Um novo livro editado por Dhamini Ratnam e Dhrubo Jyoti explora a intersecção entre identidade queer, pertencimento a castas e o legado colonial na Índia contemporânea.

"Queer India Now": Uma antologia sobre como o sistema de castas e o racismo ossificaram a homofobia

Em 2026, a editora Westland Books (sob o selo Queer Directions) publicou a antologia Queer India Now. O livro foi compilado e editado por Dhamini Ratnam e Dhrubo Jyoti.

A coleção oferece uma exploração profunda do que significa viver, trabalhar e amar como uma pessoa LGBT na Índia contemporânea. Baseando-se em histórias reais e análises, os autores do livro argumentam que a história do sistema de castas e do racismo está intimamente ligada ao enraizamento e à “ossificação” da homofobia na sociedade indiana.

Os ensaístas, que incluem advogados LGBT, médicos trans, artistas e ativistas, mostram como a sexualidade e o gênero se tornaram espaços para o exercício dos privilégios de casta muito antes de o colonialismo britânico introduzir a sua forma específica de preconceito racial e misoginia. Na introdução do livro, os autores recorrem a exemplos históricos, começando com os julgamentos do século XIX de hijras e pessoas transgênero. Eles demonstram como a legislação colonial — como a Seção 377 britânica e o Criminal Tribes Act — não apenas criminalizou as relações entre pessoas do mesmo sexo, mas consolidou a desumanização de grupos marginalizados.

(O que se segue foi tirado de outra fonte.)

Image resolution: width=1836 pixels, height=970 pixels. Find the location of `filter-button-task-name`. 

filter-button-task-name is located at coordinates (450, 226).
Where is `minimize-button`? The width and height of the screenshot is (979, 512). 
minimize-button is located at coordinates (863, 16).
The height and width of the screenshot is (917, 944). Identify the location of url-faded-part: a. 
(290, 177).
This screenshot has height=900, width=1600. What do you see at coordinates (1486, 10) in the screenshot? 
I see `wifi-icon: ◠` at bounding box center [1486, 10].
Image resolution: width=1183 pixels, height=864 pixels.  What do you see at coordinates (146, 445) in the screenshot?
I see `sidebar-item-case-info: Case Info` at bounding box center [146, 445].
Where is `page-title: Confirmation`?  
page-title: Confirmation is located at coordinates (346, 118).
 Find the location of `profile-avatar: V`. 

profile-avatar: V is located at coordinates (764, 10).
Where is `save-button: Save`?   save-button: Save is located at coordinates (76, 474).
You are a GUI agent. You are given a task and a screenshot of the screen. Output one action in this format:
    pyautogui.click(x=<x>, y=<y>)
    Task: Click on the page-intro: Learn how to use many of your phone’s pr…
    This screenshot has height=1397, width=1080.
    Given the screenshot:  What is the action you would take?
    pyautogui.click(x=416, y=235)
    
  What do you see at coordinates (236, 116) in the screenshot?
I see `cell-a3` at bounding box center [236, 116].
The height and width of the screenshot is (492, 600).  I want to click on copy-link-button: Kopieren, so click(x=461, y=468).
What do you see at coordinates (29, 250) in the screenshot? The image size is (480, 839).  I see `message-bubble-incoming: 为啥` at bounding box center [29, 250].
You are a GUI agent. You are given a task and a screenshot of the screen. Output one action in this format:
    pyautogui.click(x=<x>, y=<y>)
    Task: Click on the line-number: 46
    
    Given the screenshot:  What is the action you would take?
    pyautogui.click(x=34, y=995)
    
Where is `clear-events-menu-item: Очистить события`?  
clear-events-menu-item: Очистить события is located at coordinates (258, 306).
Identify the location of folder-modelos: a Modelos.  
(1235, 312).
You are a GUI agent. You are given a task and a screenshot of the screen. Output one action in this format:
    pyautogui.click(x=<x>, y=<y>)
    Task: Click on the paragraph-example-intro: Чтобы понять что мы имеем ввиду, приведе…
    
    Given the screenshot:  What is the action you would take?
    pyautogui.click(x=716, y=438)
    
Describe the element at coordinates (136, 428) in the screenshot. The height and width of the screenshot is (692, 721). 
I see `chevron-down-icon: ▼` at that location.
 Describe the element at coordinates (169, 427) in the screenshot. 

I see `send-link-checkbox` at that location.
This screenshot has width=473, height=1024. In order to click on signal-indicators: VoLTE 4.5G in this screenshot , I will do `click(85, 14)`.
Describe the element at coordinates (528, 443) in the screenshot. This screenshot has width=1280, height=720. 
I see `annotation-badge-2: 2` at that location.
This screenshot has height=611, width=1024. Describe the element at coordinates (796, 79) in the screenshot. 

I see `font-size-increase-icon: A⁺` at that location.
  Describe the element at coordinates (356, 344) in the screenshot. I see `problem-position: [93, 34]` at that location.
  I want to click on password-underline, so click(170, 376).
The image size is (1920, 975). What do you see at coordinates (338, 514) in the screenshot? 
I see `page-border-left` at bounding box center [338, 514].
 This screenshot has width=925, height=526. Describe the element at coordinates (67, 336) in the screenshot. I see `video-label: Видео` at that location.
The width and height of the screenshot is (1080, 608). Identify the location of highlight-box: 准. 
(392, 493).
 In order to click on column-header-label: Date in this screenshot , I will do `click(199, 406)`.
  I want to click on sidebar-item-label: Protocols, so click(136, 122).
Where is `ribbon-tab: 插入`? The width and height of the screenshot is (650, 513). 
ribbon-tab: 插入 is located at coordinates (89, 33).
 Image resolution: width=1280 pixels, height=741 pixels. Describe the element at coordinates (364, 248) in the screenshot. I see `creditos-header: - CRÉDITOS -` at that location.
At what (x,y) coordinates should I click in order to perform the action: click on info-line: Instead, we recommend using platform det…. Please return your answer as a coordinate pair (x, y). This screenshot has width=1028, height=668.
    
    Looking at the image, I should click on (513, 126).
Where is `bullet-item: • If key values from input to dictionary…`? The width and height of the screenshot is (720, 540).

O livro destaca o pensamento do pensador e político Bhimrao Ramji Ambedkar, enfatizando que os preconceitos não podem prosperar em solo estéril. O desenvolvimento da homofobia na Índia é visto não simplesmente como uma consequência da moral vitoriana, mas como o resultado de uma complexa interação da geometria local de castas, desumanização ritual e normas impostas pelos colonizadores.

A publicação pretende ser não apenas uma excursão histórica, mas também um reflexo da luta contemporânea dos indianos LGBT por dignidade em uma sociedade que permanece, em grande parte, legalmente restritiva e socialmente intolerante.